Hi , I was just wondering if it’s realistic enough to get the docked protein’s RMSD value close to 0 when compared to Co-crystallized structure? I know that will be the ideal structure but practically is it achievable? If not, what are the RMSD value that are consider good enough for further analysis ?
Hi, never tried this myself, but in principle, this should be achievable for the backbone RMSD - if one performs bound docking with unambiguous restraints. Also, this is likely to depend on the experimental structure itself - it may be more or less optimised, it may have not-great resolution, etc.
Thus, sometimes people use an energy-minimised experimental structure as a reference instead of the original coordinates that have been deposited on PDB.
For real-life protein-protein docking, one option is to use CAPRI metrics:
- acceptable model: i-RMSD < 4Å or l-RMSD < 10Å and Fnat > 0.1 (0.23 < DOCKQ < 0.49)
- medium quality model: i-RMSD < 2Å or l-RMSD < 5Å and Fnat > 0.3 (0.49 < DOCKQ < 0.8)
- high quality model: i-RMSD < 1Å or l-RMSD < 1Å and Fnat > 0.5 (DOCKQ > 0.8)
Good day.
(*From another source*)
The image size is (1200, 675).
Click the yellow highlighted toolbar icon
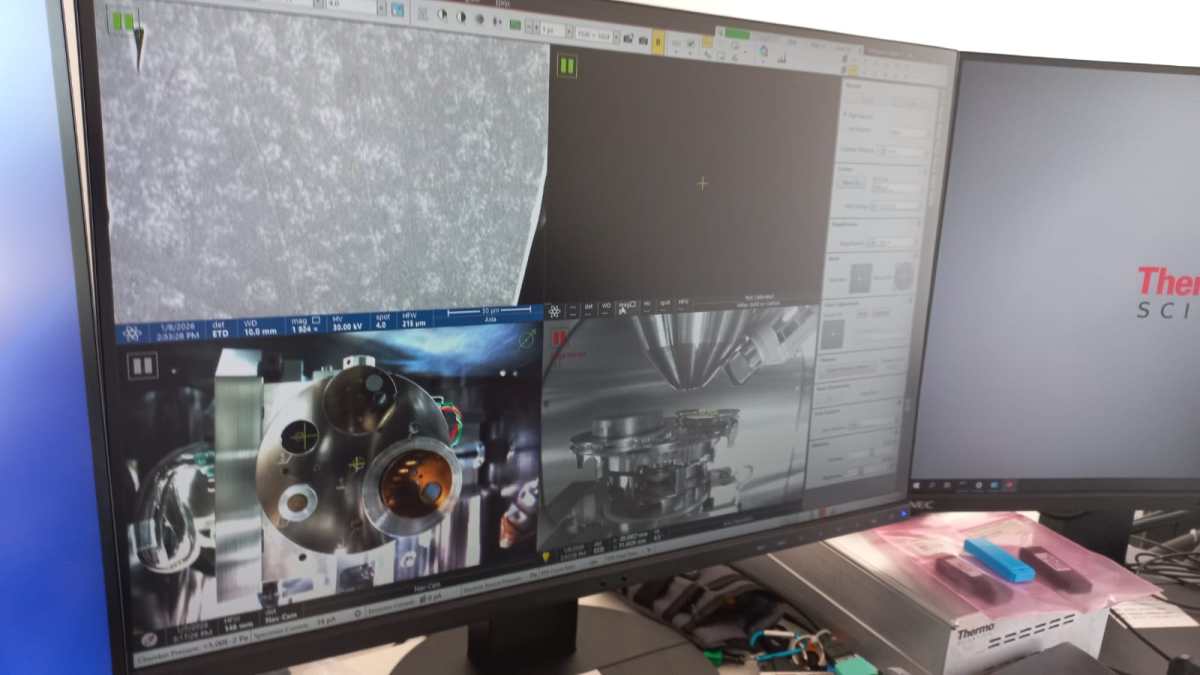tap(657, 41)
Thanks for the reply, yes unambiguous restraint may lead to a lower RMSD. However, my group leader may argue that over restraining the protein interaction may not be natural enough.
Anyway, is there a way to determine the I-RMSD or FNAT ? As so far I had been using ChimeraX as my molecular viewer and the RMSD there I suspect it to be backbone RMSD
You could use the CAPRI-Q resources for CAPRI metrics assessment:
The source code is freely available from CMSB-public / CAPRI-Q · GitLab
and its web interface through the Dockground resource at Dockground - Assessment
Thanks Prof, you are a lifesaver